__TO BE DONE__
Convert the lines into a numbered list, starting with the line that contains "AGB (12, 237)" and continuing through the line that contains "Twitter-Daten (6, 97)". Omit blank lines and picture markers.

** BEGIN DATASET EXTRACT **

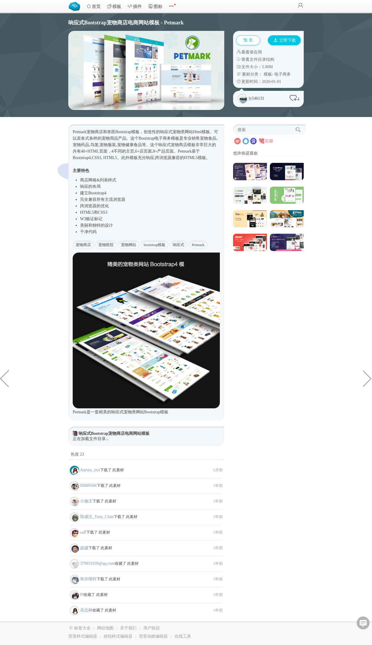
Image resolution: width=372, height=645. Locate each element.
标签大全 (82, 628)
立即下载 (284, 40)
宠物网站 (128, 245)
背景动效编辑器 (153, 636)
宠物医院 (106, 245)
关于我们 (128, 628)
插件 (135, 6)
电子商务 (282, 74)
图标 (155, 6)
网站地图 (105, 628)
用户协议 (151, 628)
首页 (94, 6)
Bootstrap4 (82, 158)
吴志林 (86, 610)
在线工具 (183, 636)
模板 (114, 6)
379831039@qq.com (97, 563)
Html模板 (201, 132)
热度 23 (77, 454)
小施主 (86, 501)
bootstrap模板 (154, 245)
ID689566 (88, 485)
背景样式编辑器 (82, 636)
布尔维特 (88, 579)
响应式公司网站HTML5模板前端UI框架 (367, 378)
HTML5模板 (195, 158)
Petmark (198, 245)
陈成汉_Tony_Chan (97, 516)
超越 (84, 548)
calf (83, 532)
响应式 (166, 132)
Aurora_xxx (90, 470)
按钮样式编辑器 (118, 636)
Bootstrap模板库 (75, 6)
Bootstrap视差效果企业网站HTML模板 (4, 378)
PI (82, 594)
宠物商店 (83, 245)
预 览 (248, 40)
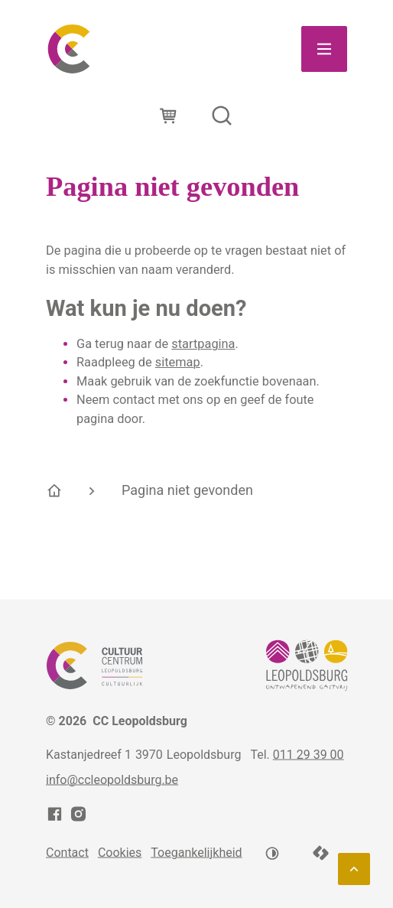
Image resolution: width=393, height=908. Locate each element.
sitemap (177, 362)
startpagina (203, 344)
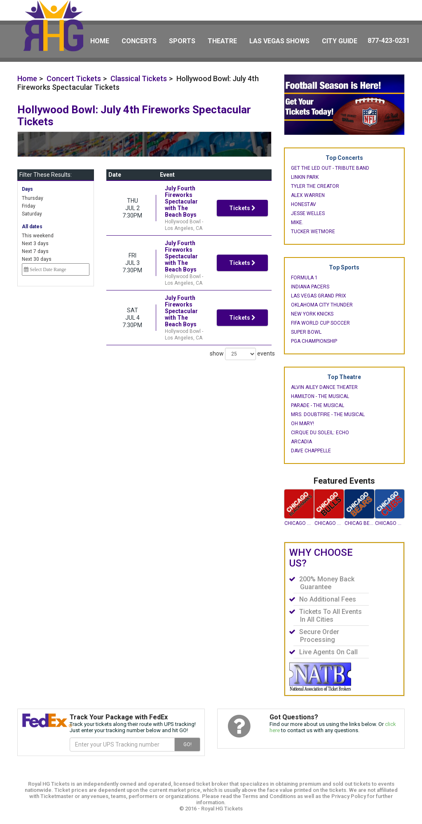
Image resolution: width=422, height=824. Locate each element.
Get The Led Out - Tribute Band (330, 168)
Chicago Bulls (329, 523)
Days (27, 189)
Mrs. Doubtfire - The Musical (328, 414)
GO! (187, 744)
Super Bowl (306, 332)
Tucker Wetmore (313, 231)
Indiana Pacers (310, 287)
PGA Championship (314, 341)
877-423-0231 (389, 40)
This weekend (38, 236)
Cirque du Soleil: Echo (320, 432)
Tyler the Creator (315, 186)
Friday (28, 206)
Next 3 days (35, 243)
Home (99, 41)
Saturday (32, 214)
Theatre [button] (222, 41)
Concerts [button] (139, 41)
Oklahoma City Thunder (322, 305)
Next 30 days (37, 259)
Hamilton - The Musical (320, 396)
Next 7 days (35, 251)
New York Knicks (312, 314)
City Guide (339, 41)
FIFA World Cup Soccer (320, 323)
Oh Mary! (302, 423)
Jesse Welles (308, 213)
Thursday (32, 198)
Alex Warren (308, 195)
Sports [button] (182, 41)
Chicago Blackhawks (299, 523)
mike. (297, 222)
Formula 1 (304, 278)
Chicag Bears (359, 523)
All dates (32, 226)
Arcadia (301, 442)
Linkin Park (305, 177)
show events (236, 334)
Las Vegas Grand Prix (318, 296)
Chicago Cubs (389, 523)
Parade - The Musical (317, 405)
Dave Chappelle (311, 451)
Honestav (303, 204)
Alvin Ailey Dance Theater (324, 387)
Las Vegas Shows (279, 41)
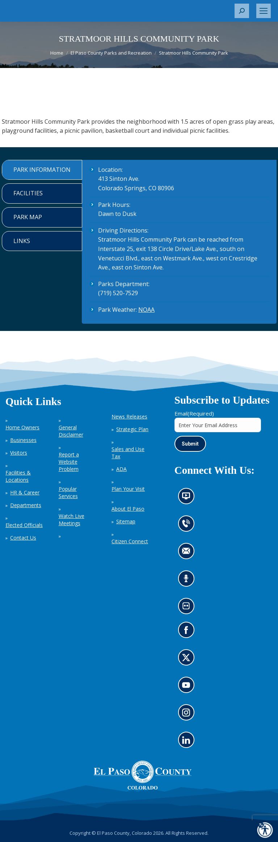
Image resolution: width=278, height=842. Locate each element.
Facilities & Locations (18, 476)
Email (194, 413)
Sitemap (125, 521)
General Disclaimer (71, 431)
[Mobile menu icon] (263, 11)
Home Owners (22, 427)
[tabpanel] (179, 242)
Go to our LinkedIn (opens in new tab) (188, 742)
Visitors (18, 452)
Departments (25, 505)
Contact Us (23, 537)
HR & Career (24, 492)
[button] (242, 11)
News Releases (129, 416)
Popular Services (68, 492)
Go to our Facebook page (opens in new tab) (188, 632)
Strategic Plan (132, 429)
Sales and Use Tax (127, 453)
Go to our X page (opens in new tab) (188, 659)
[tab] (42, 170)
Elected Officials (24, 525)
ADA (121, 468)
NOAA (146, 310)
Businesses (23, 440)
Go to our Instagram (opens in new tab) (188, 714)
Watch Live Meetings (71, 520)
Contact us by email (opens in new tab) (188, 553)
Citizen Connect (129, 541)
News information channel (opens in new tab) (188, 498)
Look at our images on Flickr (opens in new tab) (188, 608)
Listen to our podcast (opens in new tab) (188, 581)
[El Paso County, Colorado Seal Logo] (142, 775)
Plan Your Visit (128, 488)
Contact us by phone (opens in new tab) (188, 526)
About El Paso (127, 508)
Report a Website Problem (69, 461)
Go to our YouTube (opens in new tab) (188, 687)
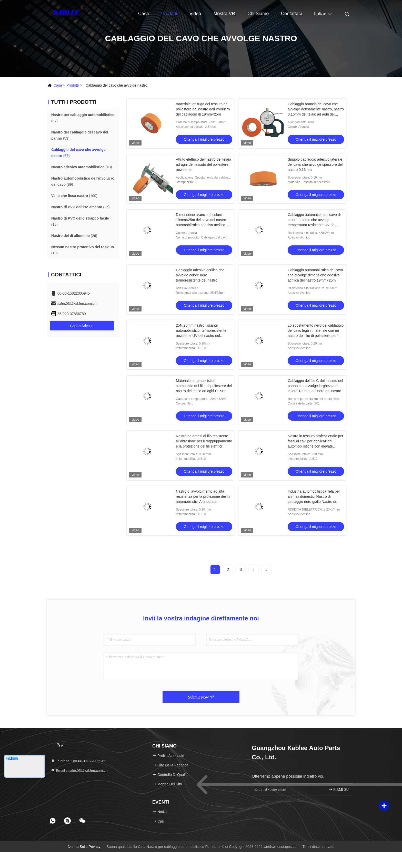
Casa (143, 13)
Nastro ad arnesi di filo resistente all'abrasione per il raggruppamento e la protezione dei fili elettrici (204, 441)
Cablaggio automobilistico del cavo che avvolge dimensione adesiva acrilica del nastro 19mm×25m (315, 275)
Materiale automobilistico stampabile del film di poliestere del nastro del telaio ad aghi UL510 (204, 386)
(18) (80, 221)
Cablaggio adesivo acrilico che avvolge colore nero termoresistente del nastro (200, 275)
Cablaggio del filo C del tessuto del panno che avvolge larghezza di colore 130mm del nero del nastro (315, 386)
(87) (83, 118)
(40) (81, 167)
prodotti (72, 85)
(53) (79, 135)
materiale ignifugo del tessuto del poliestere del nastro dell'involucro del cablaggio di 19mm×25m (203, 109)
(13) (82, 250)
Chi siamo (258, 13)
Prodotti (169, 13)
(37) (78, 153)
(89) (82, 181)
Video (195, 13)
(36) (80, 207)
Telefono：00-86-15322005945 (78, 761)
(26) (74, 236)
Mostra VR (224, 13)
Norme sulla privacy (84, 847)
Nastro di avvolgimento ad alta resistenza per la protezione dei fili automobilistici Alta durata (203, 496)
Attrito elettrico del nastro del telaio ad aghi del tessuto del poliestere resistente (203, 164)
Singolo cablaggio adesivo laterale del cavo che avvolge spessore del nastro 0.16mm (315, 164)
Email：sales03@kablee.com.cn (79, 770)
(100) (74, 196)
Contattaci (291, 13)
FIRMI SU (338, 789)
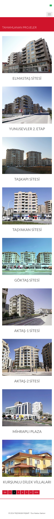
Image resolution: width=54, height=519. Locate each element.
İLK (5, 492)
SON (36, 492)
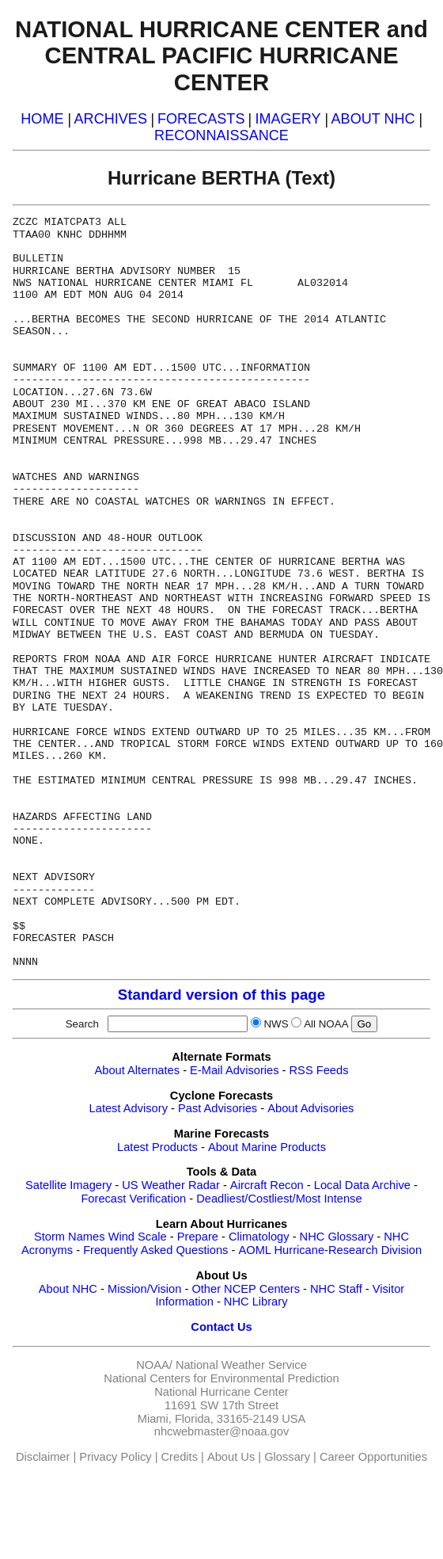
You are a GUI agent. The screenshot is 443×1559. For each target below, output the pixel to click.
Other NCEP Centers (245, 1289)
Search (85, 1024)
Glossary (287, 1456)
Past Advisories (217, 1108)
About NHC (68, 1289)
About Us (231, 1456)
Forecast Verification (133, 1198)
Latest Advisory (128, 1108)
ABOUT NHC (373, 119)
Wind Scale (137, 1236)
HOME (42, 119)
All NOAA (326, 1024)
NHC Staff (336, 1289)
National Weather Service (241, 1365)
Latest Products (157, 1147)
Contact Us (221, 1327)
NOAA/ (154, 1365)
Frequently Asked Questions (155, 1250)
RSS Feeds (319, 1070)
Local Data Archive (362, 1185)
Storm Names (69, 1236)
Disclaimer (43, 1456)
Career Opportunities (373, 1456)
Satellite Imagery (68, 1185)
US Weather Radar (171, 1185)
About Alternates (137, 1070)
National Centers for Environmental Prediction (221, 1378)
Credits (179, 1456)
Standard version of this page (221, 994)
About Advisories (310, 1108)
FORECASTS (201, 119)
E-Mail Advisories (234, 1070)
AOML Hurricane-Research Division (330, 1250)
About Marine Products (267, 1147)
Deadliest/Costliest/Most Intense (279, 1198)
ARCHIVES (110, 119)
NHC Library (256, 1301)
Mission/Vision (144, 1289)
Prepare (197, 1236)
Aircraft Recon (267, 1185)
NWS (275, 1024)
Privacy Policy (115, 1456)
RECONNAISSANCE (221, 135)
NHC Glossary (337, 1236)
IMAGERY (287, 119)
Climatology (259, 1236)
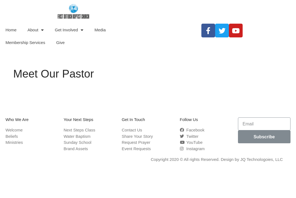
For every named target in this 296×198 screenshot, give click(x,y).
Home (11, 30)
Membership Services (25, 42)
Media (100, 30)
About (36, 30)
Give (60, 42)
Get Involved (69, 30)
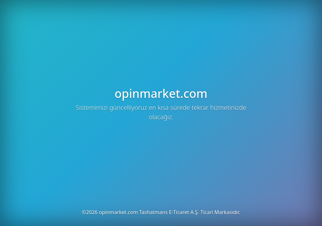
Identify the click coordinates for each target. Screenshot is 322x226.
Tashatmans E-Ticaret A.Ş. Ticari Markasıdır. (189, 212)
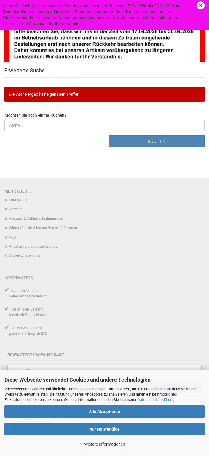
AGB (12, 237)
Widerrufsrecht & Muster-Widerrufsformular (43, 228)
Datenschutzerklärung (155, 399)
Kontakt (15, 209)
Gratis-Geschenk (23, 328)
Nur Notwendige (104, 429)
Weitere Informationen (104, 444)
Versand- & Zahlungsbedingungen (36, 219)
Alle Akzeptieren (104, 411)
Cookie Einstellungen (25, 255)
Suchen (157, 141)
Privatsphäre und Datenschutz (33, 246)
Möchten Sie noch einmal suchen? (35, 115)
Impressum (18, 200)
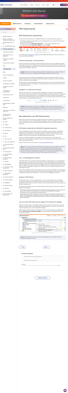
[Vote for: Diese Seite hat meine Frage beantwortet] (42, 256)
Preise (43, 4)
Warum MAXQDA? (23, 4)
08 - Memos (5, 133)
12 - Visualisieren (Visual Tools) (8, 145)
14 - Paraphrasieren (7, 151)
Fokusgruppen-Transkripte (8, 83)
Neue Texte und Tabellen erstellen (8, 59)
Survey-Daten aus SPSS (8, 94)
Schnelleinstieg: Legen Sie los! (8, 43)
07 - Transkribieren (7, 130)
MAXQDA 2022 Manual (7, 36)
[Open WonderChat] (65, 390)
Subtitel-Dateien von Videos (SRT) (9, 104)
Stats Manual (28, 23)
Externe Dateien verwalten (8, 63)
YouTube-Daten (6, 100)
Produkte (31, 4)
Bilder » (46, 247)
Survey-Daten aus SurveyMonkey (7, 91)
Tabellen (5, 78)
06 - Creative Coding (7, 127)
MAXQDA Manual (5, 23)
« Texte (22, 247)
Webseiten (5, 107)
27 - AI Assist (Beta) (7, 191)
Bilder (4, 72)
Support (47, 4)
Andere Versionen (50, 23)
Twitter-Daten (6, 97)
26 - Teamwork (6, 188)
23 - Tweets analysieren (8, 179)
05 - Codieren (6, 124)
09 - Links (5, 136)
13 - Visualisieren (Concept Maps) (8, 148)
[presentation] (42, 273)
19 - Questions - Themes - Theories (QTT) (8, 167)
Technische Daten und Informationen (7, 194)
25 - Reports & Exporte (8, 185)
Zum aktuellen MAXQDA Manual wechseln (33, 16)
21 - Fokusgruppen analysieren (7, 174)
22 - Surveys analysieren (8, 177)
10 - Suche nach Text (7, 139)
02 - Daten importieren (8, 49)
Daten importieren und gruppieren (8, 55)
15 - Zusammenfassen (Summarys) (7, 155)
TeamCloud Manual (38, 23)
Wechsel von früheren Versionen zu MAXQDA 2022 (9, 39)
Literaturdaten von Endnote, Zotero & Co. (9, 111)
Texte (4, 65)
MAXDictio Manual (17, 23)
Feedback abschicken (42, 278)
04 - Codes (5, 122)
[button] (43, 256)
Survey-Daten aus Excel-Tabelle (8, 87)
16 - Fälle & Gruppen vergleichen (7, 158)
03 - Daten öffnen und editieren (7, 118)
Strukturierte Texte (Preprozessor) (7, 115)
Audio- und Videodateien (8, 75)
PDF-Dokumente (7, 69)
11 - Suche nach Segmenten (9, 141)
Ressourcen (37, 4)
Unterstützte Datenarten (8, 52)
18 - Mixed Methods (7, 164)
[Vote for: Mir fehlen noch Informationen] (42, 260)
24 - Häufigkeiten (6, 182)
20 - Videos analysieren (8, 170)
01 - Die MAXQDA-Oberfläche (9, 46)
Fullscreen (9, 29)
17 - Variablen (6, 161)
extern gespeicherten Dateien (46, 142)
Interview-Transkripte (7, 80)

** END DATASET EXTRACT **

__FULL ANSWER__
1. AGB (12, 237)
2. Widerrufsrecht & Muster-Widerrufsformular (43, 228)
3. Datenschutzerklärung (155, 399)
4. Kontakt (15, 209)
5. Gratis-Geschenk (23, 328)
6. Nur Notwendige (104, 429)
7. Weitere Informationen (104, 444)
8. Versand- & Zahlungsbedingungen (36, 219)
9. Alle Akzeptieren (104, 411)
10. Cookie Einstellungen (25, 255)
11. Suchen (157, 141)
12. Privatsphäre und Datenschutz (33, 246)
13. Möchten Sie noch einmal suchen? (35, 115)
14. Impressum (18, 200)
15. [Vote for: Diese Seite hat meine Frage beantwortet] (42, 256)
16. Preise (43, 4)
17. Warum MAXQDA? (23, 4)
18. 08 - Memos (5, 133)
19. 12 - Visualisieren (Visual Tools) (8, 145)
20. 14 - Paraphrasieren (7, 151)
21. Fokusgruppen-Transkripte (8, 83)
22. Neue Texte und Tabellen erstellen (8, 59)
23. Survey-Daten aus SPSS (8, 94)
24. Schnelleinstieg: Legen Sie los! (8, 43)
25. 07 - Transkribieren (7, 130)
26. MAXQDA 2022 Manual (7, 36)
27. [Open WonderChat] (65, 390)
28. Subtitel-Dateien von Videos (SRT) (9, 104)
29. Stats Manual (28, 23)
30. Externe Dateien verwalten (8, 63)
31. YouTube-Daten (6, 100)
32. Produkte (31, 4)
33. Bilder » (46, 247)
34. Survey-Daten aus SurveyMonkey (7, 91)
35. Tabellen (5, 78)
36. 06 - Creative Coding (7, 127)
37. MAXQDA Manual (5, 23)
38. « Texte (22, 247)
39. Webseiten (5, 107)
40. 27 - AI Assist (Beta) (7, 191)
41. Bilder (4, 72)
42. Support (47, 4)
43. Andere Versionen (50, 23)
44. Twitter-Daten (6, 97)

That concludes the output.